NASA has made sweeping changes to the Artemis Program that might see the agency launch four crewed missions to the Moon by 2028. On Friday, administrator Jared Isaacman announced addition of several lunar missions before humans set foot on the Moon’s surface in 2028.
Notably, Artemis III is no longer the first landing mission of the program as previously planned. It has been altered as a crewed test flight targeted for mid 2027, pushing the landing to Artemis IV (2028).
President Trump gave the world the Artemis Program, and NASA and our partners have the plan to deliver. We will standardize architecture where possible, add missions and accelerate flight rate, execute in an evolutionary way, and safely return American astronauts to the Moon,… pic.twitter.com/Qjm6BD5Ipi
— NASA Administrator Jared Isaacman (@NASAAdmin) February 27, 2026
NASA gets serious about the Moon
In a video statement, Isaacman said that these changes are to ensure NASA and its partners deliver on the Artemis Program which was established by US President Donald Trump in 2017.
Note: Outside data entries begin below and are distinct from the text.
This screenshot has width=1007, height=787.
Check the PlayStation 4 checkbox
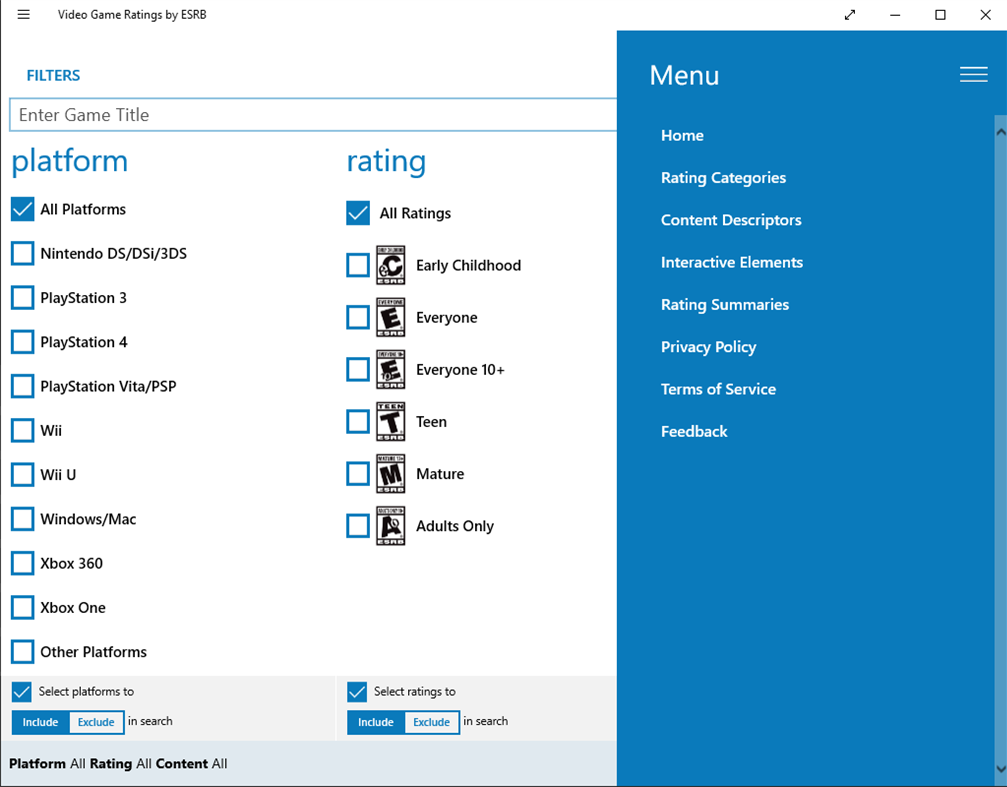pos(22,341)
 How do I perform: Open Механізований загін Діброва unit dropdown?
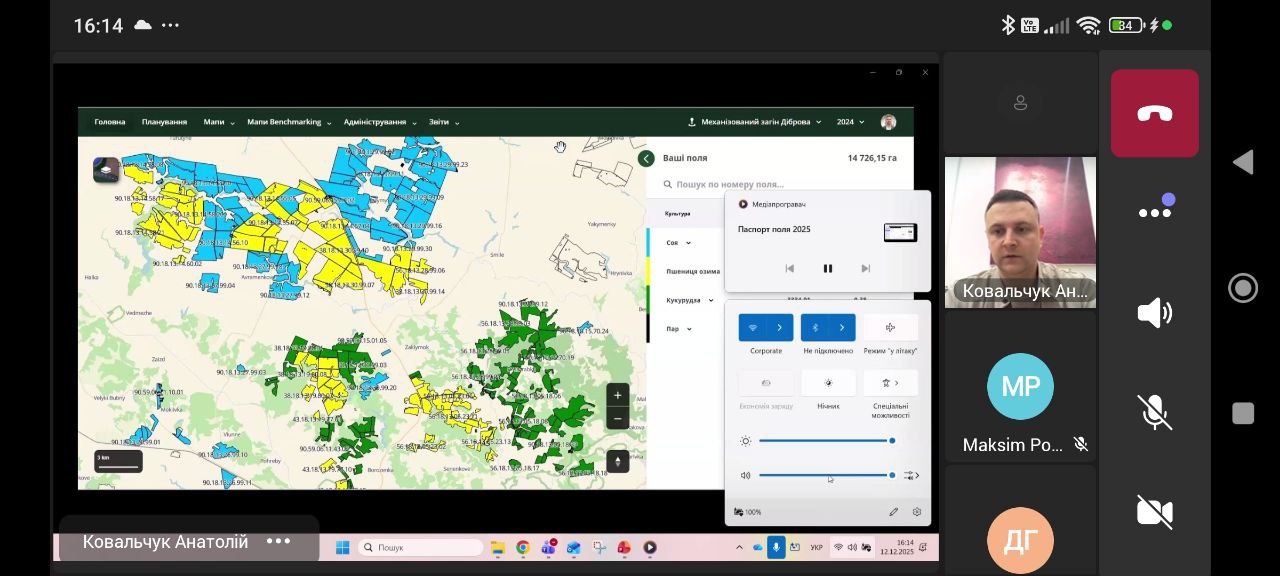[x=755, y=122]
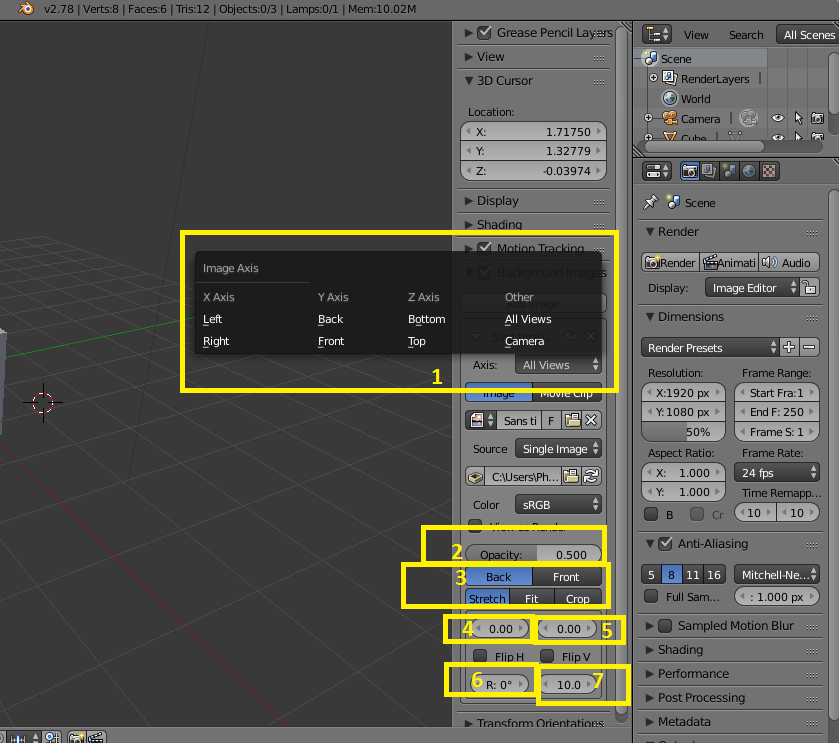This screenshot has width=839, height=743.
Task: Open the Render Presets dropdown
Action: pyautogui.click(x=711, y=348)
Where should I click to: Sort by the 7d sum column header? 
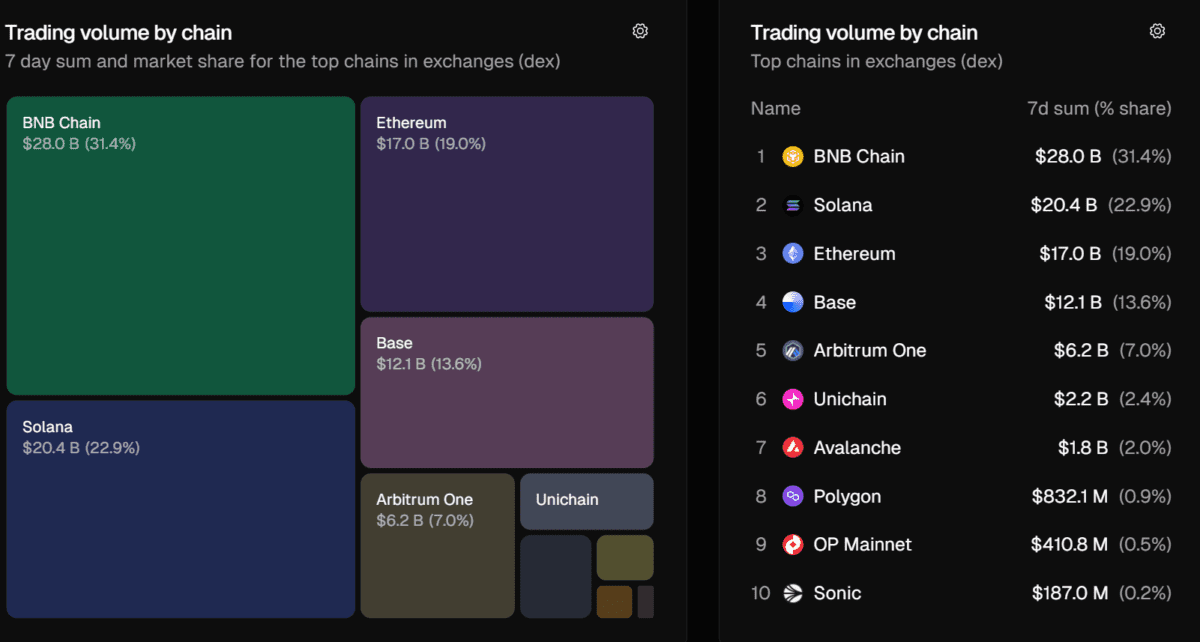click(x=1098, y=108)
“To be overwhelmingly clear, we did not stretch out our timeline or delay anything. What we did is insert additional missions, standardized, so we can actually achieve the national policy that President Trump set out to return American astronauts to the Moon, and build an enduring presence to stay,” he told Fox News.

The changes announced include not just one but two Moon landing missions in 2028 – Artemis IV and Artemis V. Artemis III, which should’ve been first, will now be utilised to test docking capabilities of the Orion spacecraft with a Moon lander built by SpaceX or Blue Origin in Earth orbit.
Isaacman has said that NASA needs to increase its launch cadence to built “operational muscle memory” like it did with previous programs such as Gemini, Apollo and Space Shuttle. He also criticised the Biden administration during which NASA launched the first and the only Moon mission of the Artemis Program – Artemis I in 2022.
“That’s being corrected now,” Isaacaman told Fox News. “You need to standardise, you need to launch with cadence. That’s how you get back to the moon. That’s how you stay. President Trump’s 100% behind that.”
Isaacman has also said that NASA will launch one mission every 10 months instead of three years.
The agency currently has its eyes set on Artemis II – the crewed mission with four astronauts that will return after orbiting the Moon. It has been delayed beyond March due to a helium flow issue with the Space Launch System (SLS) rocket’s second stage and it’s currently set for launch in April.